In the terminology of portfolio selection theory in economics, fishing policies result in a portfolio of value components with "expected total returns on investment" equal to NPV+SB. But policies that have higher expected total returns are most often also ones that would push the ecosystem into more extreme states, and hence represent portfolio choices with higher variance in total returns. For example, maximizing the deterministic prediction of NPV in Ecosim often involves a "farming policy", in which fishing is deployed so as to severely simplify the ecosystem to maximize production of one or a few species that appear at present to be the most valuable (price, potential total catch). This may even involve deploying some fleets just to remove predators and competitors for the most valued species, just like deploying pesticides and herbicides to remove "pests" in agricultural systems. But simplifying an ecosystem in such ways can make the behaviour of the system deeply unpredictable, by creating opportunities for ecological response (population growth) by a variety of species that are rare in the "normal" ecosystem and hence are not well researched or understood in terms of their potential impacts on valued species should they become abundant. Simplifying an ecosystem is hence much like investing in high-risk, high-return stock market options; such investments may make you rich, but they may also bankrupt you. Most people are risk-averse as investors, and seek to "spread risk" by investing in "balanced portfolios" with lower expected returns on investment but much lower probabilities of severe loss.

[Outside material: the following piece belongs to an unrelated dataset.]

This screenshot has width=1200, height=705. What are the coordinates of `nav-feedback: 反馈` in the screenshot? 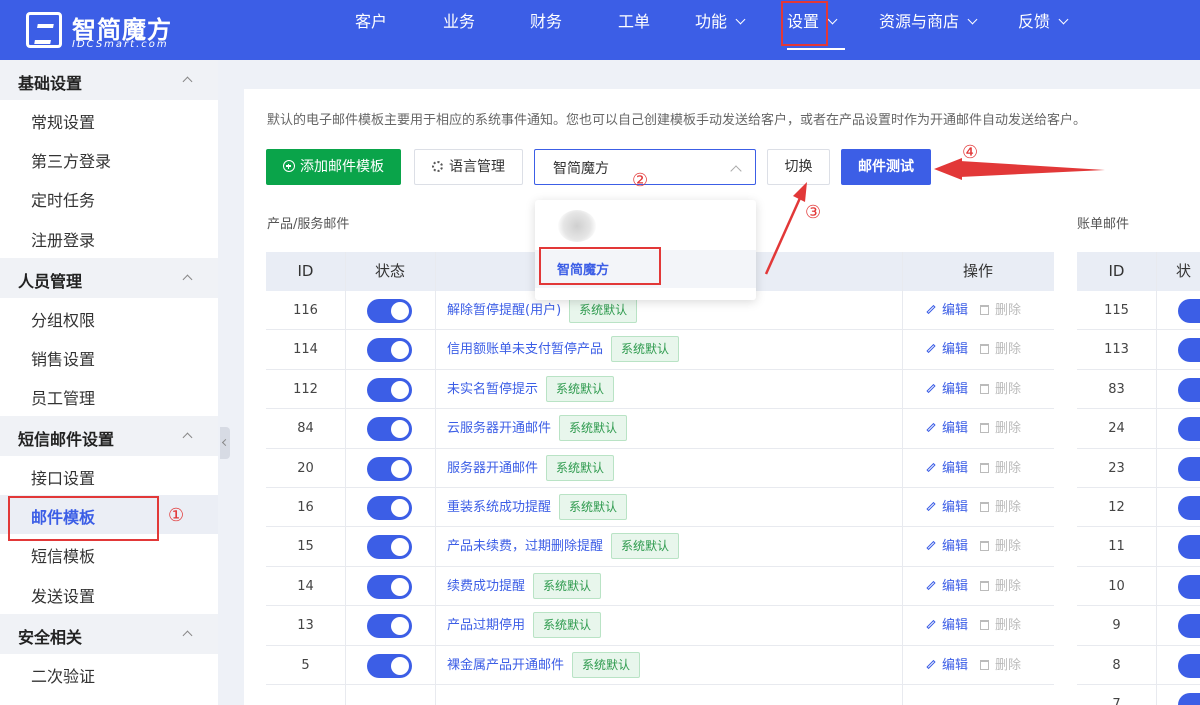 It's located at (1044, 22).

The prediction variance measure V is not meant to represent all components of variation or uncertainty about future biomasses and fishery values. V goes to zero for policies that hold or maintain the ecosystem at the Ecopath base state Bo for every biomass, for all simulation times. It is obviously not correct to suggest that we would expect no variance in future biomasses (and hence in the harvest components of NPV as well) if such a policy were implemented. Imagine running a very large number of simulations of future biomass changes under such a policy, while varying all possible uncertain quantities such as the Ecopath base biomasses and biomass accumulation rates, productivities, Ecosim vulnerability parameters, environmental forcing inputs representing oceanographic productivity regimes, future demand and price patterns, and changing vulnerabilities to fishing due to biophysical and technological factors.
Even for the baseline policy where Ecosim predicts stable ("flat line trajectory") expected or mean biomasses over time, these simulations would likely reveal high variances and complex covariance patterns for most biomasses over time, i.e. we would see wide probability distributions of possible future biomass states for the ecosystem. We should not be arrogant enough to suggest that we can describe all the uncertainties well enough to accurately calculate the variances of such distributions. But note that much of that variance in predictions of future biomasses (and hence variance in the value components) would be due to sources of uncertainty and variability that are the same no matter what the policy choice, i.e. would cause about the same amount of variance in predictions for any future harvest policy that we might simulate. When comparing policy choices using an optimization objective function, there is no point in including extra constant terms that do not change with the policy variables (e.g. a base variance Vo in predictions that does not change with fishing rate policy and just represents uncertainty about any prediction that Ecosim might make). Hence the V distance measure is meant to represent only extra variance or uncertainty in predictions for policy scenarios that would likely drive biomasses far from the Ecopath mean state.
Note that Ecosim does not deliberately advocate or promote any particular risk-averse portfolio approach to public investment in ecosystem harvest and existence values. Rather, it provides the logarithmic utility function option so that users who do have highly risk-averse attitudes about ecosystem values can identify policy options that would better meet their objectives. Users should always construct a series of policy scenarios with varying utility weights w1 , w2 , and w3 on the log utility components, to see how placing different emphases on these components would alter the predicted best policy choice.